Start of GIVEN RECORDS

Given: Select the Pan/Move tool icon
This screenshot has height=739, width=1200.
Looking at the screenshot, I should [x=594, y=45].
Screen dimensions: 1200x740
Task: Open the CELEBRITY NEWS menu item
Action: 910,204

End of GIVEN RECORDS

PROMPT ->
With the records above in view, retype each one exactly.

WRITTEN ANSWER ->
Given: Select the Pan/Move tool icon
This screenshot has height=739, width=1200.
Looking at the screenshot, I should [x=594, y=45].
Screen dimensions: 1200x740
Task: Open the CELEBRITY NEWS menu item
Action: 910,204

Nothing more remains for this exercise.